Innovation happens when someone gets an insight, which, by definition, is a stud process. The person innovating, naturally, is a stud. For a few years after the innovation, the idea is still in development, and it is still very tough for other people to do what the pioneer stud has done. The first wave of people to do what the pioneer has done will also naturally be studs.

However, after the idea has been established, the market for it grows. The pool of studs that are then involved in the idea won’t be able to service the entire market. Also, being studs, they are prone to get bored easily with whatever they are doing, and will want to move on. The increased size of the market as well as the gaps left by the leaving studs will attract fighters to this idea.

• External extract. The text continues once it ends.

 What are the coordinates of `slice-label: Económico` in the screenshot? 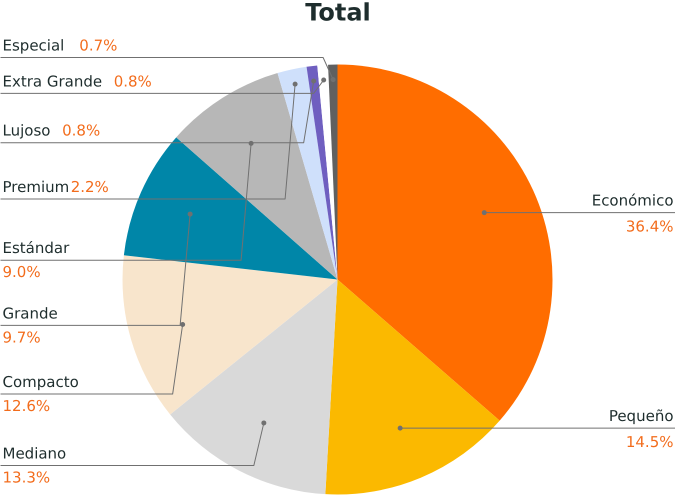 It's located at (633, 201).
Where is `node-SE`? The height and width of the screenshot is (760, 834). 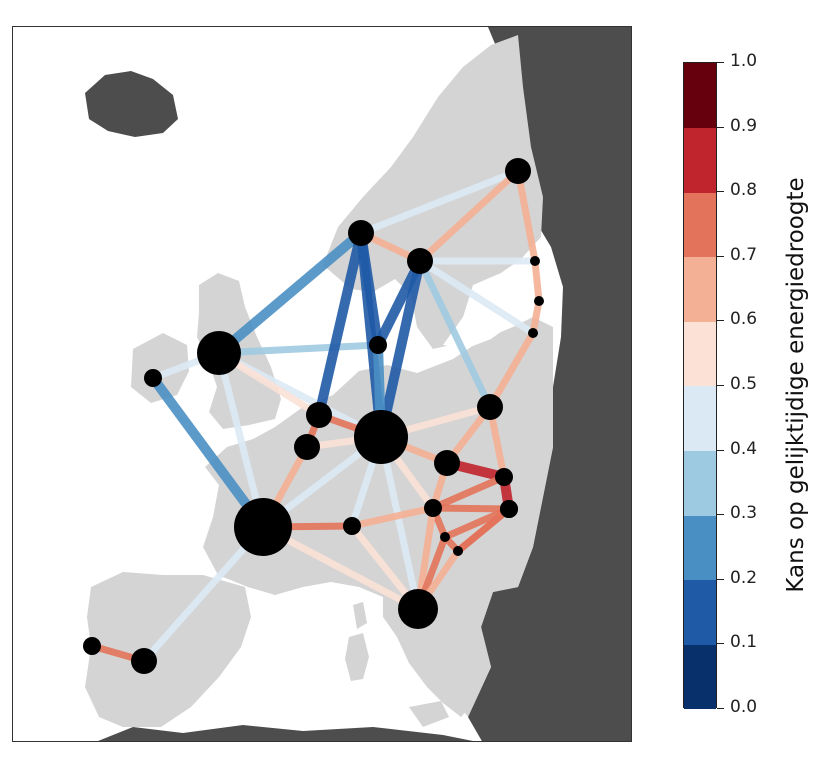 node-SE is located at coordinates (420, 261).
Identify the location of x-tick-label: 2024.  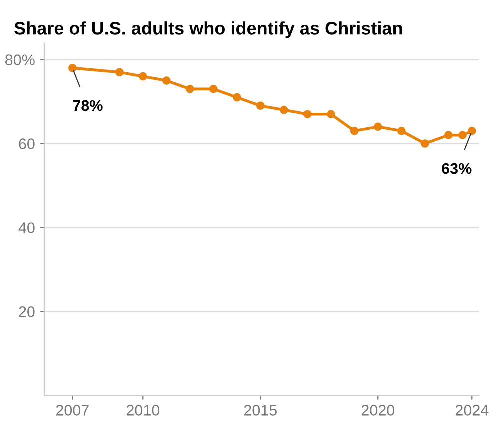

Now, fighters are not natural when it comes to generating insight. However, they are excellent at following processes. And once an idea has been developed beyond the initial stage, it makes itself amenable to processes. And thus, a set of processes get established. Soon enough, thanks to the processes, the fighters are able to do a much better job of implementing this idea as compared to the pioneering studs, and studs get driven out of the industry.

This generalized process that I have just described applies to all fields, or “domains” if you would like to call it that. Let us now leave the generalization and come to one specific profession – strategy consulting. Strategy consulting started off as an insight-driven process, a stud process. Industrialists would go to consultants in order to get insights, and out of the box ideas, in order to take forward their business. Soon, the business became profitable, and the consultants, like any good capitalists wanted to expand.

There was one problem, however – talent. It wasn’t easy for them to attract similarly insightful wannabe consultants to work for them. Similarly insightful people would either not want to work in strategy consulting, or they would start their own consulting shops. Thus, there was a need to bring in the fighters into the mix.

It was to facilitate the entry of the fighters that the various consulting models and frameworks came into being. A large set of processes were drafted, and all that the fighter consultants had to do was to identify the appropriate processes for the situation and then implement them along with the client. Insight and out-of-the-box thinking were thrown out of the window. Hourly billing became the industry standard.

Strategy consulting has come a full circle now. It has been “fighterized”. Clients nowadays don’t expect insight. They expect processes. They expect to be led down the “correct” path, and they want to make sure they don’t make obvious mistakes. And thus, the “strategy” that the consulting firms offer are mostly common sense which has been appropriately packaged. And this has percolated down to business schools. And so the cynical student’s cynicism is valid.